Arturo Valero, chair of the Regional Development Council (RDC) of Region 12’s Regional Project Monitoring Committee (RPMC), said they hardly monitor projects funded by the PDAF in the region as their documents are supposedly “not easily accessible.”
“Monitoring PDAF-funded projects is the most difficult thing to do because we’re not usually aware of them and they are also mostly made up of soft projects that are quite tough to track down,” Valero said in a briefing.
RPMC is a special committee of the RDC that is tasked to monitor development projects funded and implemented by the government and partner funding institutions.
The committee is composed of officials and representatives from the Department of the Interior and Local Government, Presidential Management Staff/Office of the President and three non-government organization/people’s organization representatives.
The regional directors of the National Economic and Development Authority (NEDA) and the Department of Budget and Management (DBM) act as the RPMC’s chair and co-chair, respectively.
In the last three years, Valero said the RPMC was able to monitor some PDAF-funded projects in the area but were limited to infrastructure like road improvements and construction of various community facilities.
While PDAF projects are implemented by government agencies attached to the RDC, he said they don’t have any access to even a list of the PDAF initiatives.
He said the DBM has not been providing the council or the RPMC of copies of documents pertaining to the PDAF projects.
Valero, who is also the NEDA-12 regional director, acknowledged that they could not also compel any lawmaker or member of the House of Representatives from the area to provide them such documents.
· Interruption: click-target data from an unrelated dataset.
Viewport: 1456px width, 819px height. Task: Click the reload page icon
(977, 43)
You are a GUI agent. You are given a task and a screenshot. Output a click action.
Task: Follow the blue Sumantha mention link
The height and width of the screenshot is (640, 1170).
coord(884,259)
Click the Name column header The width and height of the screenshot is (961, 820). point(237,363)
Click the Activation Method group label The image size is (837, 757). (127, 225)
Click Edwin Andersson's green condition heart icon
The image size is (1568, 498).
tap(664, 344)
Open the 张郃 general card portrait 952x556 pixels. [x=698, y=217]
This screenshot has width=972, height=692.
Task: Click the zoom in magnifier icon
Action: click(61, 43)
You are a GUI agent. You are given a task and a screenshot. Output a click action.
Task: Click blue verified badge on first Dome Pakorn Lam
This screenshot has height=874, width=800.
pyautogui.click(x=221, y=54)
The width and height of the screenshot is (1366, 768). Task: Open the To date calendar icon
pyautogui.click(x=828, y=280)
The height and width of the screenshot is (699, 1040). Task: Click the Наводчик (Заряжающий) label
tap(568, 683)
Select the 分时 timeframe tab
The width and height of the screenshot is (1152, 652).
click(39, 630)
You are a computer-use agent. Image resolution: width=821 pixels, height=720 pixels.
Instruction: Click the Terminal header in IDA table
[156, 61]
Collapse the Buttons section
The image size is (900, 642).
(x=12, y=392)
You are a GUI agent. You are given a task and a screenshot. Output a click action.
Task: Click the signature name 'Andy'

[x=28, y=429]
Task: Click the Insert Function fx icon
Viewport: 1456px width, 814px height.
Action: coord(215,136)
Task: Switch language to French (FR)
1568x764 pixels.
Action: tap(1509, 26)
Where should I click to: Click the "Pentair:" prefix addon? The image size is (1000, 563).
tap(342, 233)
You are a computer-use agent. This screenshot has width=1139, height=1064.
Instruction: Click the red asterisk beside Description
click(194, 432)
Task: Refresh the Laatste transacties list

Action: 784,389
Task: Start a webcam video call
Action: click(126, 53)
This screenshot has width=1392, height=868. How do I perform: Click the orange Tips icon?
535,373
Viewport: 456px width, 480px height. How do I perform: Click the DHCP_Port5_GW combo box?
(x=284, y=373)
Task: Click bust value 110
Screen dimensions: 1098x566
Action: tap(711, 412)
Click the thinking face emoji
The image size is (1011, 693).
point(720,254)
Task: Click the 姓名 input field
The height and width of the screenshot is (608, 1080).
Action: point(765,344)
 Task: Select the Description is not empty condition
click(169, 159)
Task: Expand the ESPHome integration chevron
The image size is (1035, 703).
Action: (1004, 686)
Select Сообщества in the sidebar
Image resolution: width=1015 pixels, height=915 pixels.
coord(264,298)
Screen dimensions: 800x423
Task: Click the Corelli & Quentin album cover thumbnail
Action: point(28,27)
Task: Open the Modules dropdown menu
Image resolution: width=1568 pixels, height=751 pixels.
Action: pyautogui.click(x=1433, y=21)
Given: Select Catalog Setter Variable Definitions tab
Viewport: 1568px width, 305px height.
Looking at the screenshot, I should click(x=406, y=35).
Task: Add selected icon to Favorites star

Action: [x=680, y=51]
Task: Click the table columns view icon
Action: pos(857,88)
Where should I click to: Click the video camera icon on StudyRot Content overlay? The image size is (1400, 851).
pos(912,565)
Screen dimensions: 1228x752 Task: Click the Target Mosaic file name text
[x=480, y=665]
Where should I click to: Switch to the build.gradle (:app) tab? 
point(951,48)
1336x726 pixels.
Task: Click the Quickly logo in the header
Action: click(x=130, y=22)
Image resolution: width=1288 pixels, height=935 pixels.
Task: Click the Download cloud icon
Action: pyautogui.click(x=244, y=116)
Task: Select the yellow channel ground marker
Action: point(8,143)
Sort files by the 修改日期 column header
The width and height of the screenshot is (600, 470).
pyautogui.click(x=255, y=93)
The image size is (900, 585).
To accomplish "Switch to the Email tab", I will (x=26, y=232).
“These are really major challenges for the monitoring committee,” he said.
Meantime, as to the PDAF projects covered by the RPMC-12’s monitoring activities, private sector representative Nestor Lumawig said they have not so far uncovered any irregularity or problem with them.
Lumawig said the RPMC-12 earlier created two monitoring teams to regularly check on the implementation of government-funded infrastructure projects within the region, including those under the PDAF.
His team was assigned to monitor projects in this city and in the provinces of South Cotabato and Sarangani.
These include a public market expansion project funded by the PDAF of former South Cotabato second district representative and now governor Daisy Avance-Fuentes, he said.
Lumawig said they also inspected projects like rural health facilities, road improvements and other community infrastructure funded by the PDAF allocations of Sarangani Rep. Emmanuel Pacquiao and South Cotabato first district Rep. Pedro Acharon Jr.
“We did not find any problem with them so far in terms of overall accomplishment and compliance with government standards and regulations,” Lumawig said.